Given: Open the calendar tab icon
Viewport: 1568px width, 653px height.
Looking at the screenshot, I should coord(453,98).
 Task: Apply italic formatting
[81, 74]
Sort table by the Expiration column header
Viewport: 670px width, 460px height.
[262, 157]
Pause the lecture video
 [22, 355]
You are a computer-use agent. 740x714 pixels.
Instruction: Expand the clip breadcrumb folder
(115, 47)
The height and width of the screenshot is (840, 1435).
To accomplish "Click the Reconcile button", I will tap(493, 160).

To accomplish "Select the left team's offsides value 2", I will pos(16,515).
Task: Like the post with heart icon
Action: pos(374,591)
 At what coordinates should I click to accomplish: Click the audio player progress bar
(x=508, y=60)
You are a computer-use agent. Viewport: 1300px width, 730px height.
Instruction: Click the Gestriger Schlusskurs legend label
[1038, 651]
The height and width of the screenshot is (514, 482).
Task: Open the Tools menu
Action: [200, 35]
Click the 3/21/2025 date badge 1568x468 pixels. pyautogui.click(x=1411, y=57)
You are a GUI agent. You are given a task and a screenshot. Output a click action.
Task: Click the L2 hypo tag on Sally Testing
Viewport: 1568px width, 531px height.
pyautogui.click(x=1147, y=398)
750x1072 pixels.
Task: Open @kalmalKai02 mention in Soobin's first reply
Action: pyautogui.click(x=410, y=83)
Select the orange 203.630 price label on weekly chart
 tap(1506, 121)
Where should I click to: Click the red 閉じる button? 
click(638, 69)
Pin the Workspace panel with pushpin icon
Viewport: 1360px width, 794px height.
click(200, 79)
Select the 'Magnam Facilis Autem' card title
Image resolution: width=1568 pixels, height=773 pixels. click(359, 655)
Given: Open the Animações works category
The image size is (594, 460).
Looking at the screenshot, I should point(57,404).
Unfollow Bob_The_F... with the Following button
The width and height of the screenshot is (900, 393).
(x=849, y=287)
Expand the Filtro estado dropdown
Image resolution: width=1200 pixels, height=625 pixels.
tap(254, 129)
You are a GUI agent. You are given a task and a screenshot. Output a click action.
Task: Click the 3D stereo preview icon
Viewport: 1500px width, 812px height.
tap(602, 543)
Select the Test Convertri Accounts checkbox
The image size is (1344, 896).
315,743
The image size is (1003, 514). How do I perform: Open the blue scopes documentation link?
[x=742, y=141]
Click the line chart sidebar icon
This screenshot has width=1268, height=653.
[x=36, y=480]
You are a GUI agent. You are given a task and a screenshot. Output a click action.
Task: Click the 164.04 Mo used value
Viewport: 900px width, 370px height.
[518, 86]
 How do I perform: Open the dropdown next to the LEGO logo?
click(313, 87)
════════
• _The problem_: For this exercise, restate every record word for word.

• _Result_:
Given: Open the calendar tab icon
Viewport: 1568px width, 653px height.
Looking at the screenshot, I should coord(453,98).
 Task: Apply italic formatting
[81, 74]
Sort table by the Expiration column header
Viewport: 670px width, 460px height.
[262, 157]
Pause the lecture video
 [22, 355]
You are a computer-use agent. 740x714 pixels.
Instruction: Expand the clip breadcrumb folder
(115, 47)
The height and width of the screenshot is (840, 1435).
To accomplish "Click the Reconcile button", I will tap(493, 160).

To accomplish "Select the left team's offsides value 2", I will pos(16,515).
Task: Like the post with heart icon
Action: pos(374,591)
 At what coordinates should I click to accomplish: Click the audio player progress bar
(x=508, y=60)
You are a computer-use agent. Viewport: 1300px width, 730px height.
Instruction: Click the Gestriger Schlusskurs legend label
[1038, 651]
The height and width of the screenshot is (514, 482).
Task: Open the Tools menu
Action: [200, 35]
Click the 3/21/2025 date badge 1568x468 pixels. pyautogui.click(x=1411, y=57)
You are a GUI agent. You are given a task and a screenshot. Output a click action.
Task: Click the L2 hypo tag on Sally Testing
Viewport: 1568px width, 531px height.
pyautogui.click(x=1147, y=398)
750x1072 pixels.
Task: Open @kalmalKai02 mention in Soobin's first reply
Action: pyautogui.click(x=410, y=83)
Select the orange 203.630 price label on weekly chart
 tap(1506, 121)
Where should I click to: Click the red 閉じる button? 
click(638, 69)
Pin the Workspace panel with pushpin icon
Viewport: 1360px width, 794px height.
click(200, 79)
Select the 'Magnam Facilis Autem' card title
Image resolution: width=1568 pixels, height=773 pixels. click(359, 655)
Given: Open the Animações works category
The image size is (594, 460).
Looking at the screenshot, I should point(57,404).
Unfollow Bob_The_F... with the Following button
The width and height of the screenshot is (900, 393).
(x=849, y=287)
Expand the Filtro estado dropdown
Image resolution: width=1200 pixels, height=625 pixels.
tap(254, 129)
You are a GUI agent. You are given a task and a screenshot. Output a click action.
Task: Click the 3D stereo preview icon
Viewport: 1500px width, 812px height.
tap(602, 543)
Select the Test Convertri Accounts checkbox
The image size is (1344, 896).
315,743
The image size is (1003, 514). How do I perform: Open the blue scopes documentation link?
[x=742, y=141]
Click the line chart sidebar icon
This screenshot has width=1268, height=653.
[x=36, y=480]
You are a GUI agent. You are given a task and a screenshot. Output a click action.
Task: Click the 164.04 Mo used value
Viewport: 900px width, 370px height.
[518, 86]
 How do I perform: Open the dropdown next to the LEGO logo?
click(313, 87)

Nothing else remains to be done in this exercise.